Early Use of Basal Insulin Does Not Reduce Cardiovascular Risk

Yesterday, I posted on the results of an randomised controlled trial of n-3 fatty acids, which failed to show any positive effect on cardiovascular complications or death.

In the same trial (ORIGIN), published in the New England Journal of Medicine, the over 12,000 participants with cardiovascular risk factors plus impaired fasting glucose, impaired glucose tolerance, or type 2 diabetes were also randomised to either insulin glargine (with a target fasting blood glucose level of ≤95 mg per deciliter [5.3 mmol per liter]) or standard care.

Over the median follow-up of 6.2 years rates of incident cardiovascular outcomes were similar in the insulin-glargine and standard-care groups with no differences in primary or secondary endpoints.

New diabetes was diagnosed approximately 3 months after therapy was stopped among 30% versus 35% of 1456 participants without baseline diabetes, suggesting that there was also minimal impact on diabetes prevention.

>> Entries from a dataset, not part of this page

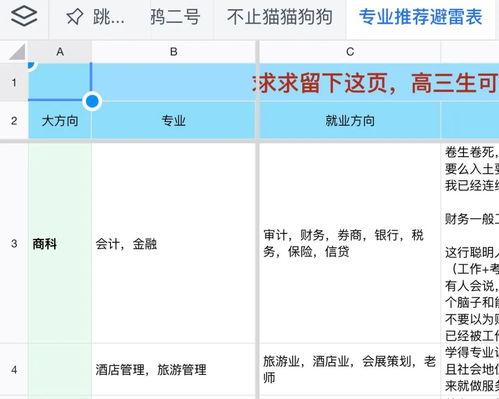Select row 1 header
499x399 pixels.
pyautogui.click(x=14, y=82)
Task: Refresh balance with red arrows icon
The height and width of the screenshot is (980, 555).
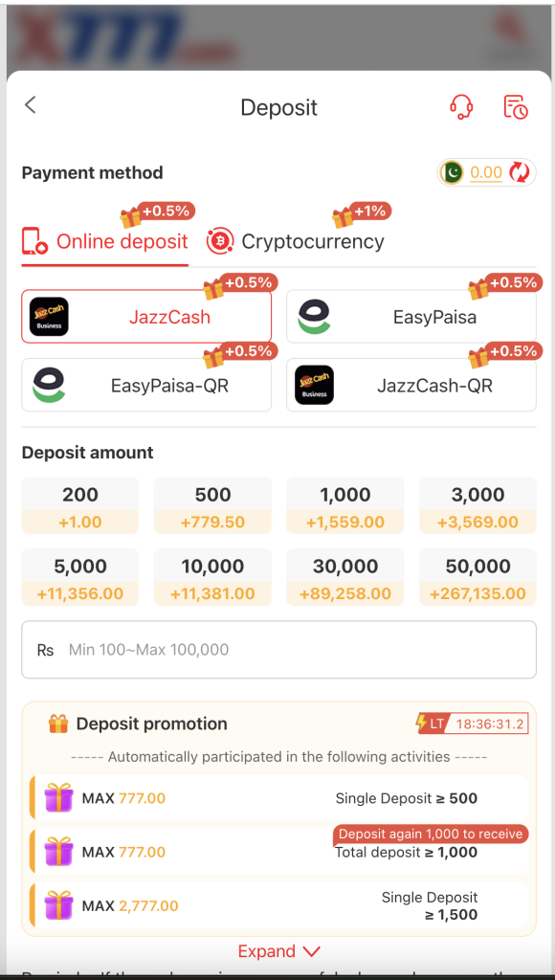Action: (x=519, y=172)
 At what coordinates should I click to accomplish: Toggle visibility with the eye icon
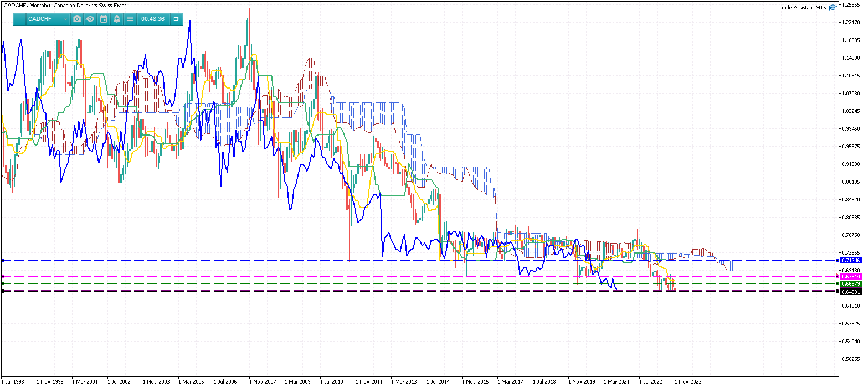(x=90, y=19)
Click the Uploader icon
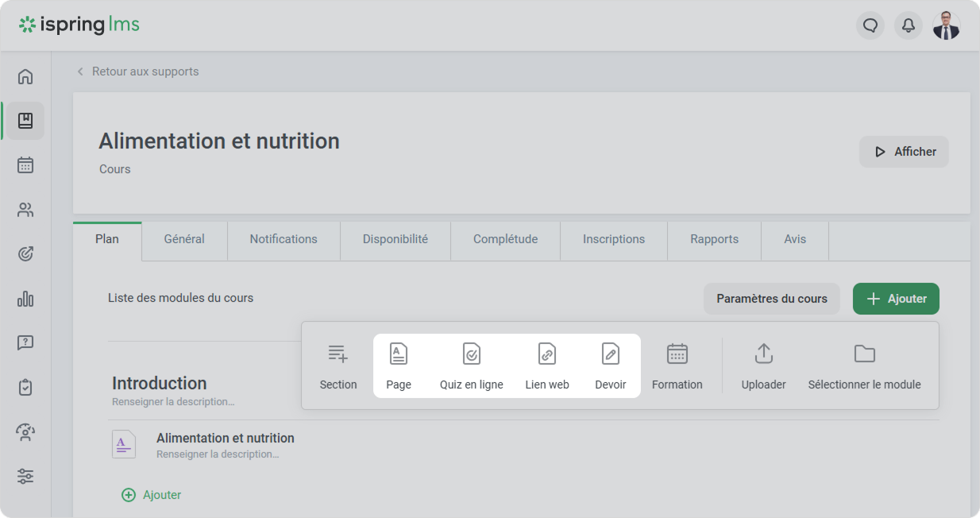Viewport: 980px width, 518px height. 763,354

As may be expected, rates of severe hypoglycemia were about three times higher in the insulin group than in placebo.

Also of note, median weight increased by 1.6 kg in the insulin-glargine group and fell by 0.5 kg in the standard-care group.

It is also comforting to note that insulin treatment did not increase rates of cancer (an issue that has not been carefully studied before).

From these findings the authors conclude:

“When used to target normal fasting plasma glucose levels for more than 6 years, insulin glargine had a neutral effect on cardiovascular outcomes and cancers. Although it reduced new-onset diabetes, insulin glargine also increased hypoglycemia and modestly increased weight.”

As the authors further point out:

“…the findings of the ORIGIN trial do not support changing standard therapies for early dysglycemia.”

As readers may be well aware, these therapies do not normally include the use of insulin in such patients.